The highway had morphed to six lanes while Jimmy slept. A solid mid-week morning rush funneled vehicles closer, tighter, like a prophecy of the cityscape ahead. He kept his thumb in the air. Then he’d walk backward to lift his other one to coax a ride. The back and forth lasted through puffs of diesel fumes and horns ascending and descending as they passed.
A discarded tote box beyond the rumble strip was as good as a bench. He sat and loosened his Allstars to massage the skin under the shoe’s tongue. The molasses cookies had thawed and brought life to his nose and tastebuds. With forearms on knees, he chewed and paused between bites, garnering thoughts. The passing vehicles blurred time and set him trance-like.
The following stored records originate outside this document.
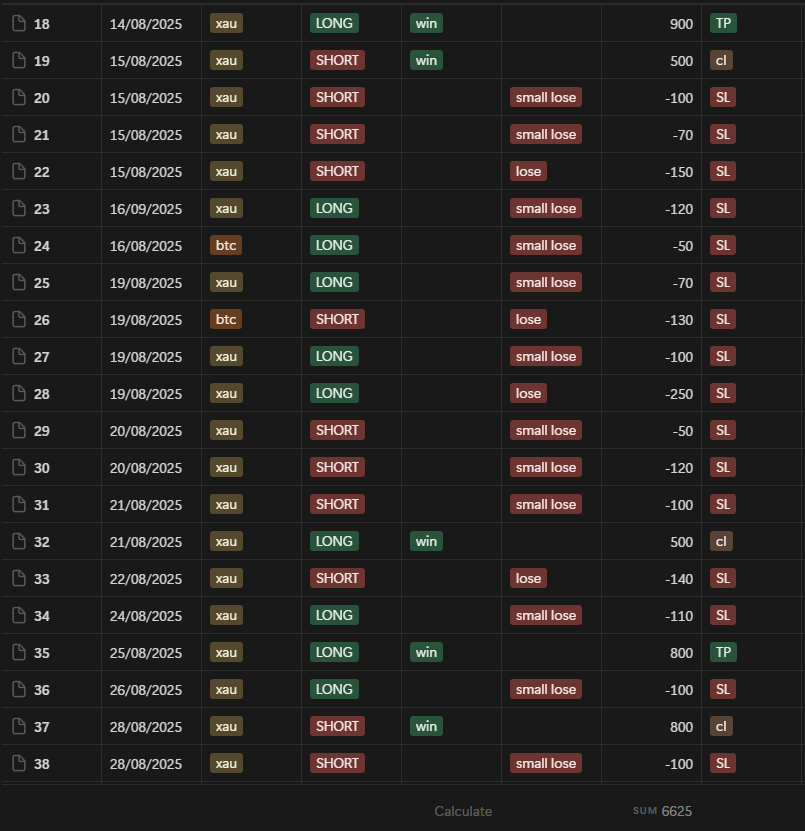Click the lose tag in row 33
Image resolution: width=805 pixels, height=831 pixels.
tap(528, 578)
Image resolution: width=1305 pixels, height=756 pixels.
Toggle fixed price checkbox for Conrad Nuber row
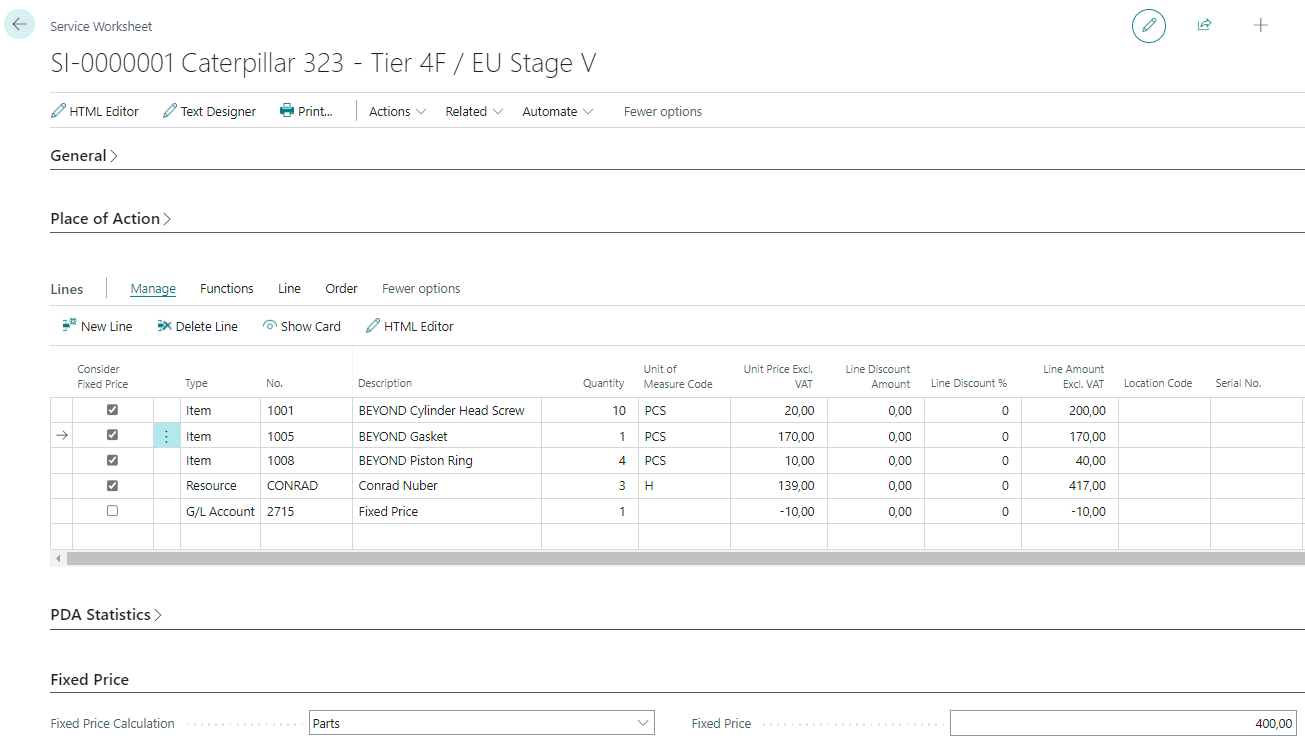point(112,486)
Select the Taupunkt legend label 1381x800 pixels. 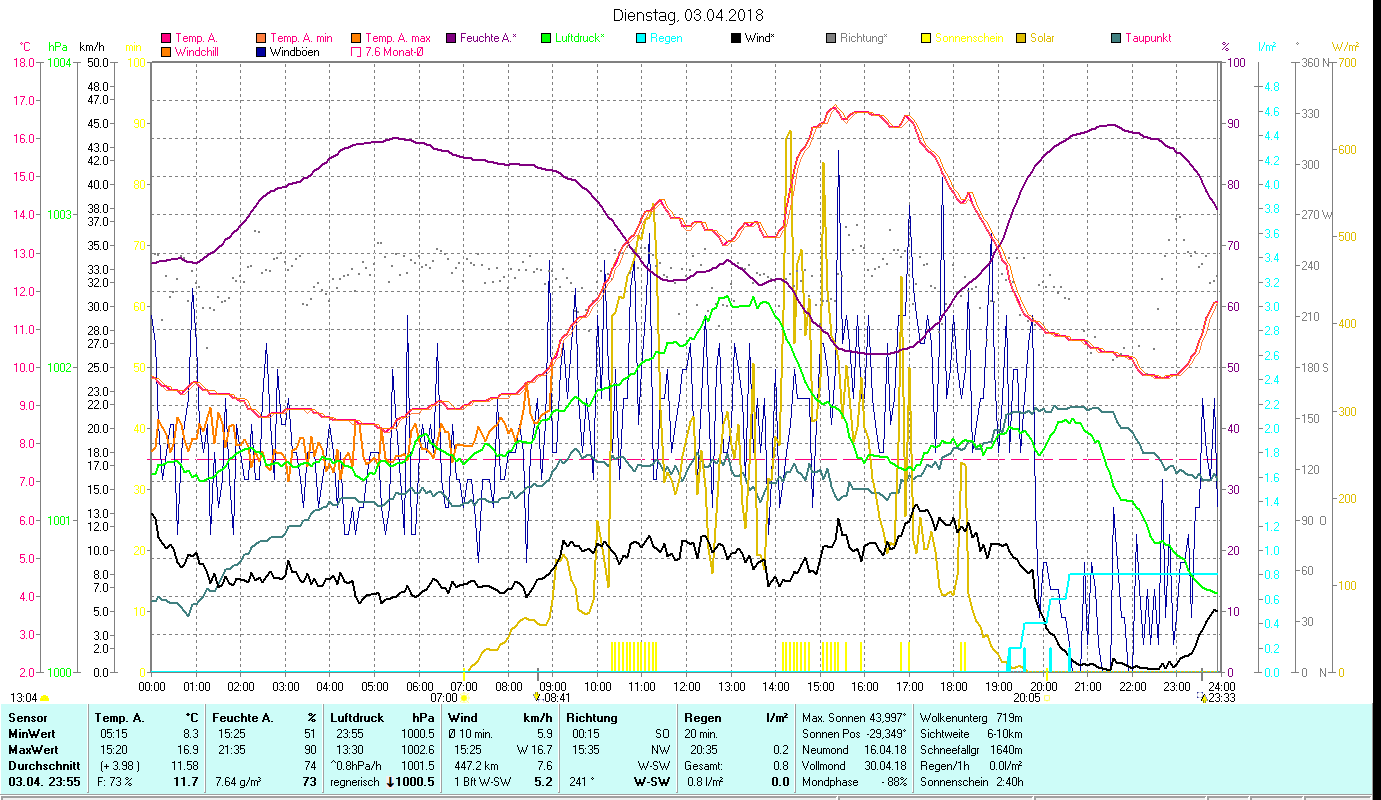(x=1147, y=38)
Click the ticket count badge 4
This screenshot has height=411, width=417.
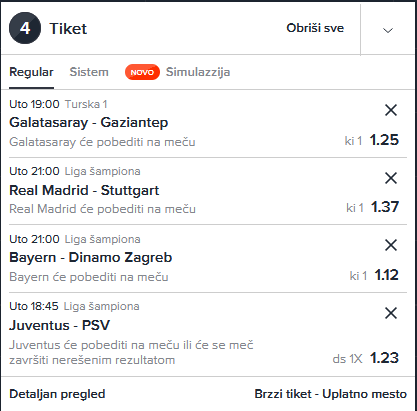tap(25, 28)
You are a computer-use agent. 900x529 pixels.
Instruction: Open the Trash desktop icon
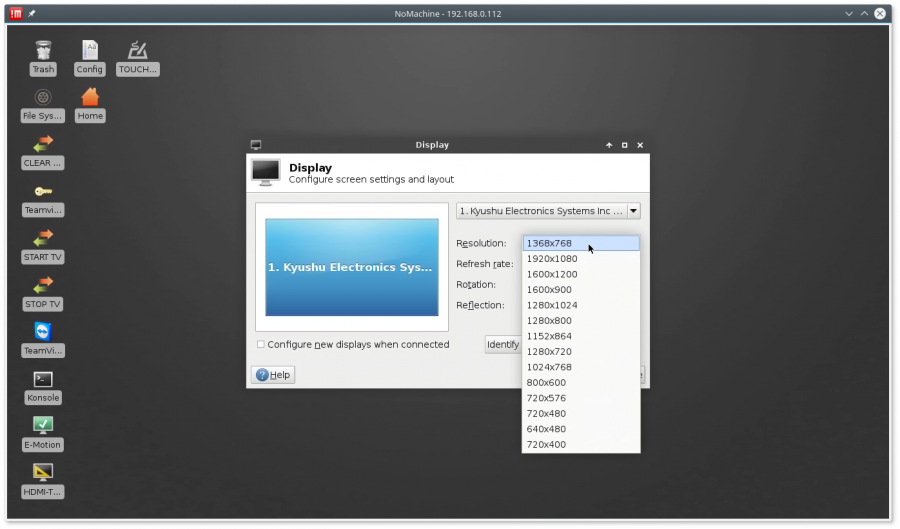point(43,51)
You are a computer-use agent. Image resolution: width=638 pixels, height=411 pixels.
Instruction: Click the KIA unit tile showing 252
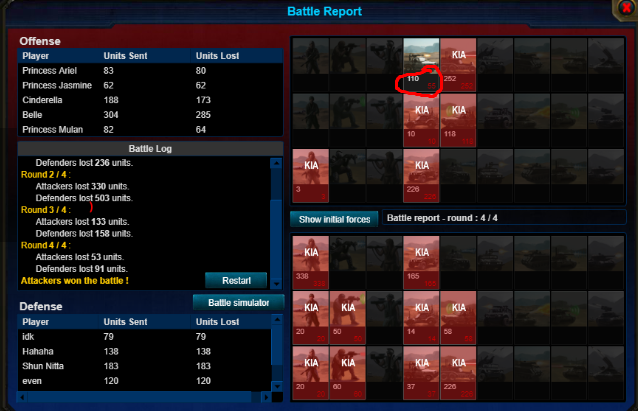click(458, 65)
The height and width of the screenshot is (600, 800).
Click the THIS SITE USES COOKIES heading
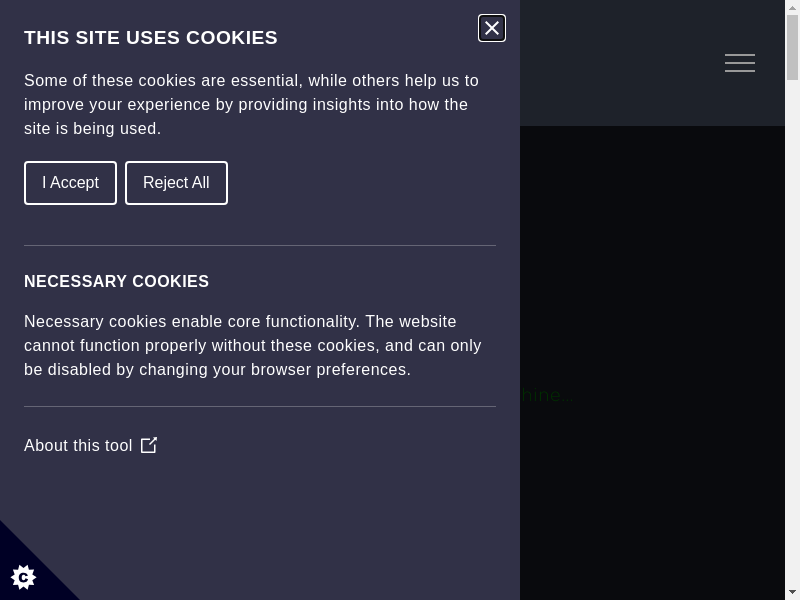(x=151, y=38)
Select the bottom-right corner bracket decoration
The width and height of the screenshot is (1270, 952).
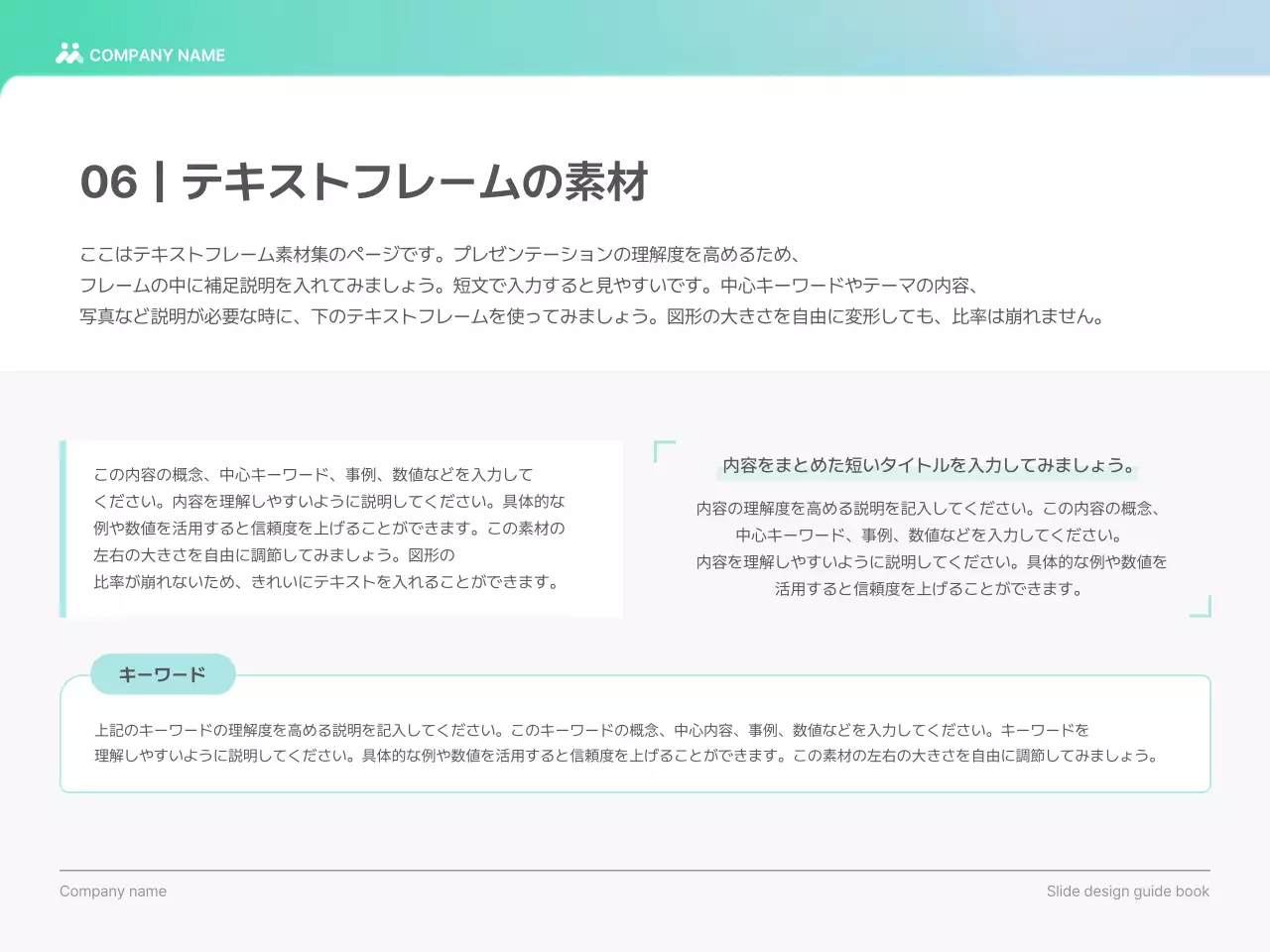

A double tap of a horn got him blinking, and he jumped up to see someone pull off about fifty yards beyond. He slid the backpack over his shoulder, grabbed the paper bag, and walked toward the car at a brisk pace.
It was a generic silver four door. The plate read SIO-Kent and had the Mackinaw Bridge as a background image. The emergency flashers came on and moments later a man in a crisp shirt and tie headed to the back and popped the trunk.
“Good morning, you can toss what you like in here.”
“Thank you.”
“The seat’s cleared off for you. Hop in.”
Jimmy threw his pack in, screwed his cap tighter, and ducked in the front seat, brown paper bag in hand. The man combed his hair with his fingers as he slid in.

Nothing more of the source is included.